We reaffirmed this principle in Florida v. Jardines, 569 U. S. ___, ___–___ (2013) (slip op., at 3–4), where we held that having a drug-sniffing dog nose around a suspect’s front porch was a search, because police had “gathered … information by physically entering and occupying the [curtilage of the house] to engage in conduct not explicitly or implicitly permitted by the homeowner.” See also id., at ___ (slip op., at 9) (a search occurs “when the government gains evidence by physically intruding on constitutionally protected areas”). In light of these decisions, it follows
that a State also conducts a search when it attaches a device to a person’s body, without consent, for the purpose of tracking that individual’s movements.

In concluding otherwise, the North Carolina Court of Appeals apparently placed decisive weight on the fact that the State’s monitoring program is civil in nature. See Jones, ___ N. C. App., at ___, 750 S. E. 2d, at 886 (“the instant case … involves a civil SBM proceeding”). “It is well settled,” however, “that the Fourth Amendment’s protection extends beyond the sphere of criminal investigations,” Ontario v. Quon, 560 U. S. 746, 755 (2010), and the government’s purpose in collecting information does not control whether the method of collection constitutes a search. A building inspector who enters a home simply to ensure compliance with civil safety regulations has undoubtedly conducted a search under the Fourth Amendment. See Camara v. Municipal Court of City and County of San Francisco, 387 U. S. 523, 534 (1967) (housing inspections are “administrative searches” that must comply with the Fourth Amendment).

In its brief in opposition to certiorari, the State faults Grady for failing to introduce “evidence about the State’s implementation of the SBM program or what information, if any, it currently obtains through the monitoring process.” Brief in Opposition 11. Without evidence that it is acting to obtain information, the State argues, “there is no basis upon which this Court can determine whether North Carolina conducts a ‘search’ of an offender enrolled in its SBM program.” Ibid. (citing Jones, 565 U. S., at ___, n. 5 (slip op., at 7, n. 5) (noting that a government intrusion is not a search unless “done to obtain information”)). In other words, the State argues that we cannot be sure its program for satellite-based monitoring of sex offenders collects any information. If the very name of the program does not suffice to rebut this contention, the text of the statute surely does:

“The satellite-based monitoring program shall use a system that provides all of the following:
“(1) Time-correlated and continuous tracking of the geographic location of the subject ….
“(2) Reporting of subject’s violations of prescriptive and proscriptive schedule or location requirements.”
N. C. Gen. Stat. Ann. §14–208.40(c).

The State’s program is plainly designed to obtain information. And since it does so by physically intruding on a subject’s body, it effects a Fourth Amendment search.

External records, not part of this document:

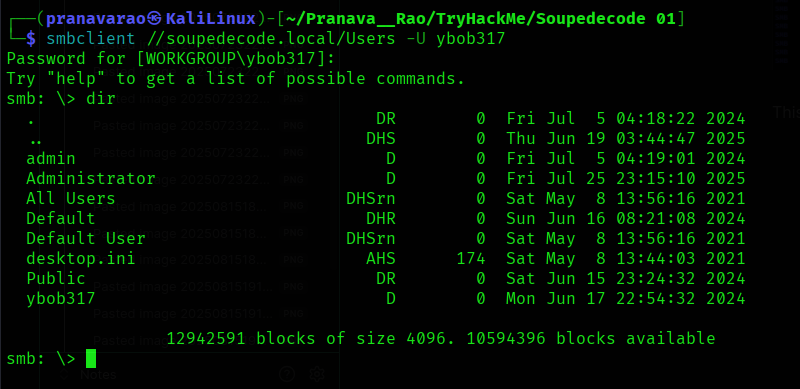Click the Default User listing entry
The height and width of the screenshot is (389, 800).
click(x=86, y=238)
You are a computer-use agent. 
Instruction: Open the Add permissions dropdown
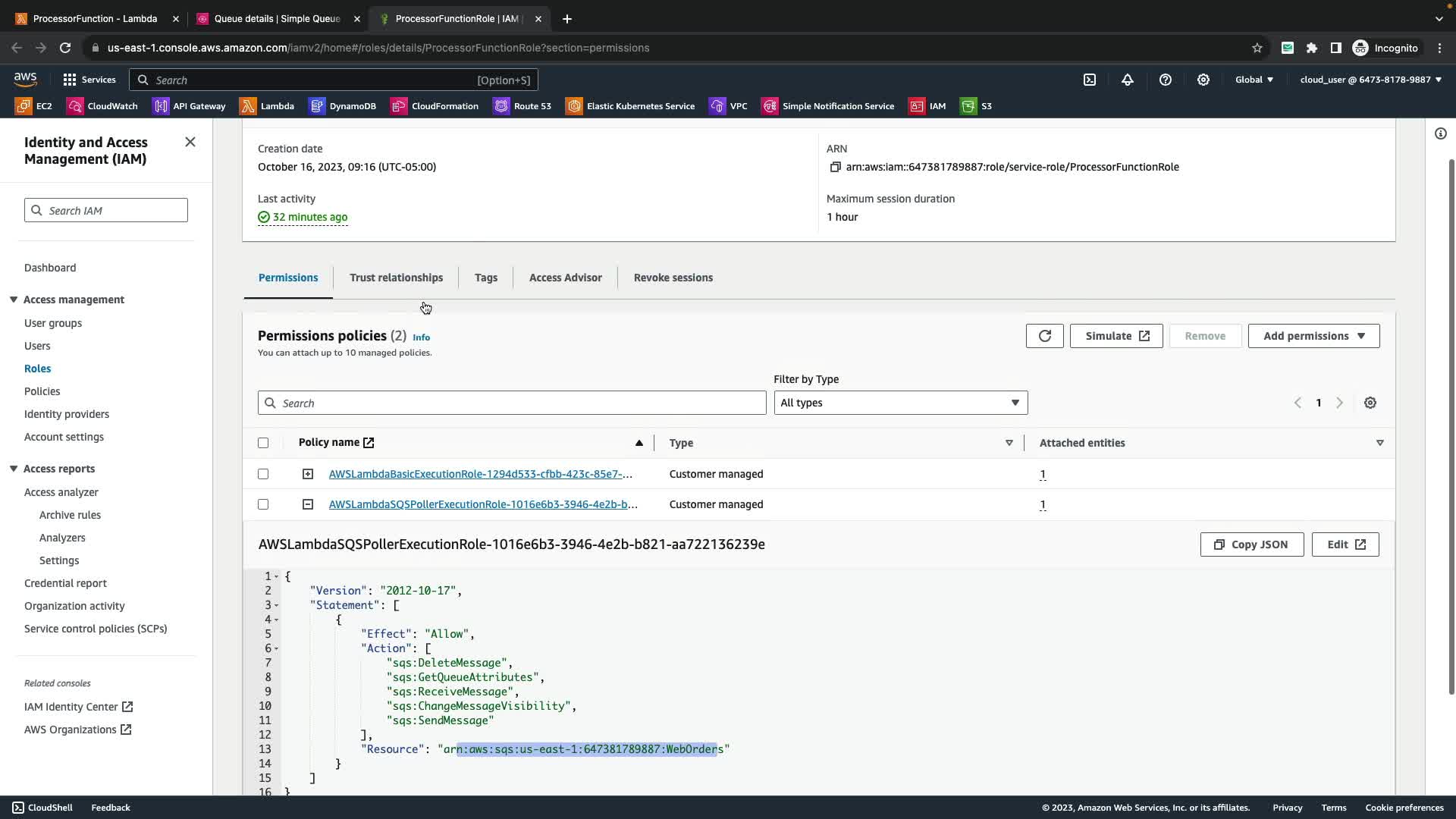(1313, 336)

That conclusion, however, does not decide the ultimate question of the program’s constitutionality. The Fourth Amendment prohibits only unreasonable searches. The reasonableness of a search depends on the totality of the circumstances, including the nature and purpose of the search and the extent to which the search intrudes upon reasonable privacy expectations. See, e.g., Samson v. California, 547 U. S. 843 (2006) (suspicionless search of parolee was reasonable); Vernonia School Dist. 47J v. Acton, 515 U. S. 646 (1995) (random drug testing of student athletes was reasonable). The North Carolina courts did not examine whether the State’s monitoring program is reasonable—when properly viewed as a search—and we will not do so in the first instance.

The petition for certiorari is granted, the judgment of the Supreme Court of North Carolina is vacated, and the case is remanded for further proceedings not inconsistent with this opinion.